A Apolonia é a autora da foto de minha mãe que correu a Internet, há pouco mais de um ano quando D. Amélia "se foi". É a foto que estampei aqui no Blog, dias atrás.
Repassei esse texto da Apo também para as listas de discussão Orquídeas-Mundo Orquidófilo, Cactos e Suculentas, Mundo das Bromélias, Amantes da Jardinagem e NESO.
Abração.
8 comentários:
Que lindo texto J.F.
Que bom que a mãe dela morreu amparada, melhor que sozinha no meio da noite, estou certa?
Boa semana! Bjocks
Meu pai também tem parkinson, e eu sei bem como é complicado!
Moro só com ele a 6 anos, e não é fácil lidar com certas coisas, ele ainda está bem, ele anda, ele come sozinho, pinta os quadros dele, mas por causa da doença, ele se tornou muito teimoso e acomodado com certas situações. E é complicado fazer ele mudar de opinião!
É triste saber que, não tem cura. E com o passar do tempo mesmo com os remédios pode piorar bastante, mas a gente vai levando!
Beijos
Que texto lindo. Chorei, também. Pensei no passamento de minha Mãe e meu Pai. Que coisa, a Dora escreveu sobre esse tema lá no cantinho dela.
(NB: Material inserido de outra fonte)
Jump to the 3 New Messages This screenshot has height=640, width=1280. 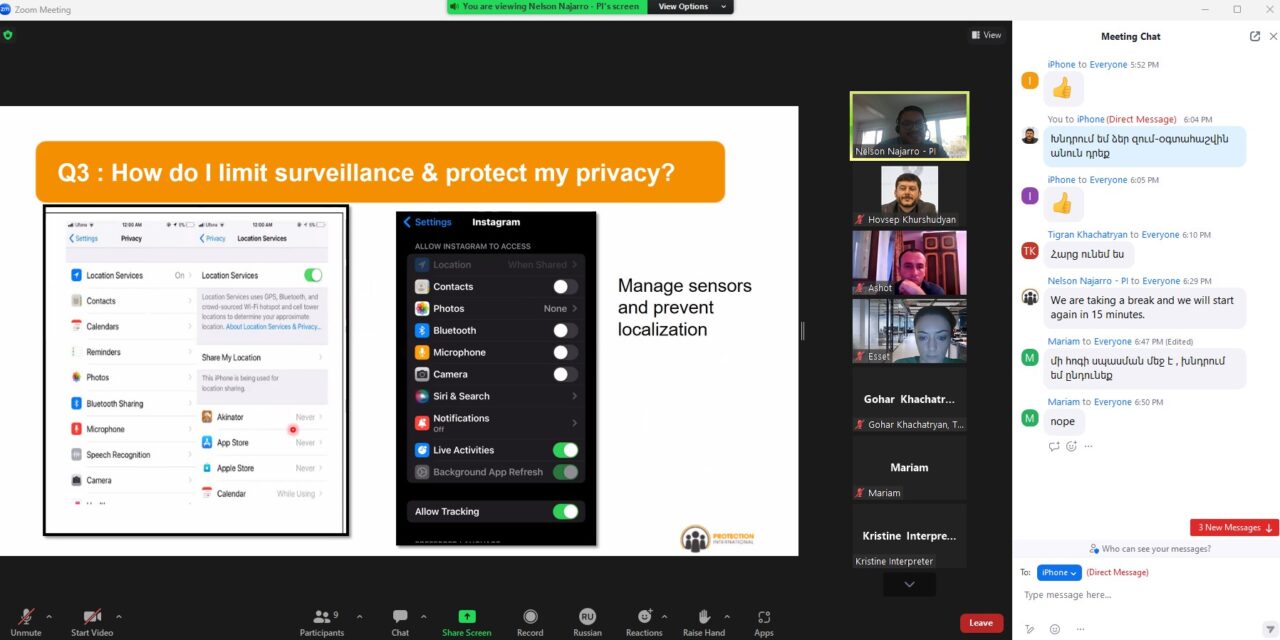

Tem link lá no meu espaço. Bjkª. Elza
Ah, amigo... Estou com minha mãe no hospital. Li este texto de sua amiga e meus olhos se embaçaram. Agora minha mãe está fora de perigo, mas teve dias em que temi por isso que a sua amiga passou. É muito triste ver a mãezinha da gente partir. minha mãe escapou dessa. mas um dia, bem sei, ela não voltará comigo. E que tristeza será esse momento... Acho melhor até parar de escrever sobre isso. Ando um bezerro chorão. Carpe Diem. Aproveite o dia e a vida.
JF
Acho que sua amiga tem razão e nenhum de nós se prepara para isso. Falo pelo meu caso, com meu pai vários anos doentes.
Quando se foi, foi um choque. Talvez tenha sido bom para ele, mas ficou um imenso vazio.
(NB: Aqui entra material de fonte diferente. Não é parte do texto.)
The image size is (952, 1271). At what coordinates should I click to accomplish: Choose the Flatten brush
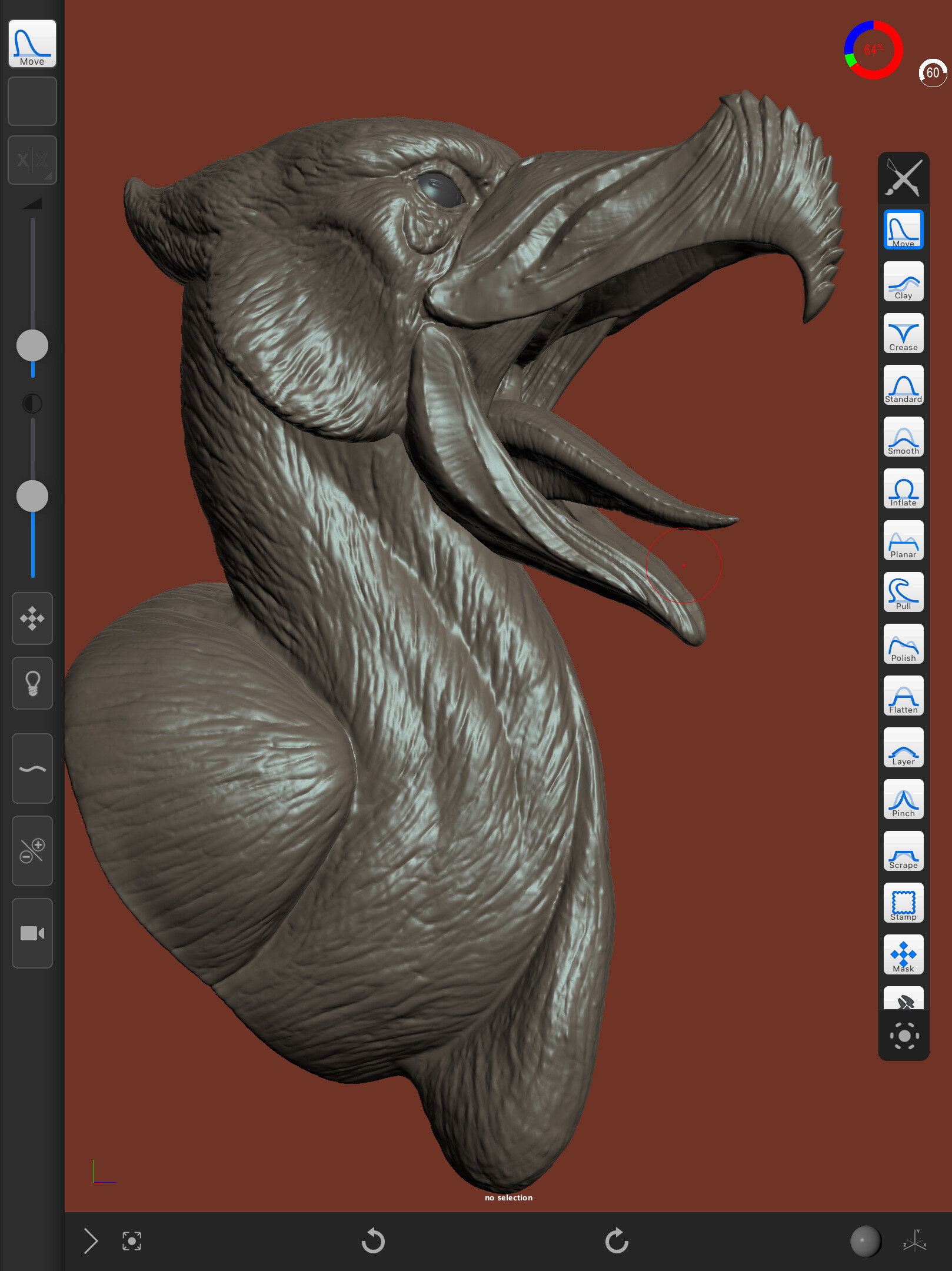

Querido vô do EEEPA!, gosto de lembrar de você assim.
Obrigado pelo cometario, acho que a pessoa tem que se sentir bonit, e admitir isso, é bom para nós mesmo, mas como você disse: reconhecimento é bom.
Pra mim nunca fez mal :)
E novamente concordo sobre amizade, acho que meus amigos vão permanecer ao meu lado, pelo menos os que são realmente amigos, luto com eles ao meu lado sempre e sou feliz por tê-los, e obrigado psobre o cabelo,
Sobre perder alguém, que foi a mensagem que você está "repassando", é dificil perder alguém. Meu irmão ficou doente 27 anos, minha mãe sabia que um dia ele iria falacer, mas quando aconteceu, foi o mesmo de ele ter morrido de uma noite para outra, ninguém nunca está preparado, pelo menos é o que eu acho!
Novamente obrigada pelo comentario
Se cuida
Tudo de Bom.
Beijos e ótimo final de semana
Meu amigo,
vc me disse que postaria meu escrito sobre a despedida da minha mãe, mas eu ainda não tinha passado aqui para ver. Gosto muito dos seus textos, e sinto-me feliz por encontrar o meu aqui, mas quer saber? Meus olhos enchem-se de lágrimas... Obrigada por vc, por Nina...obrigada pelo carinho,pela amizade, eu os adoro.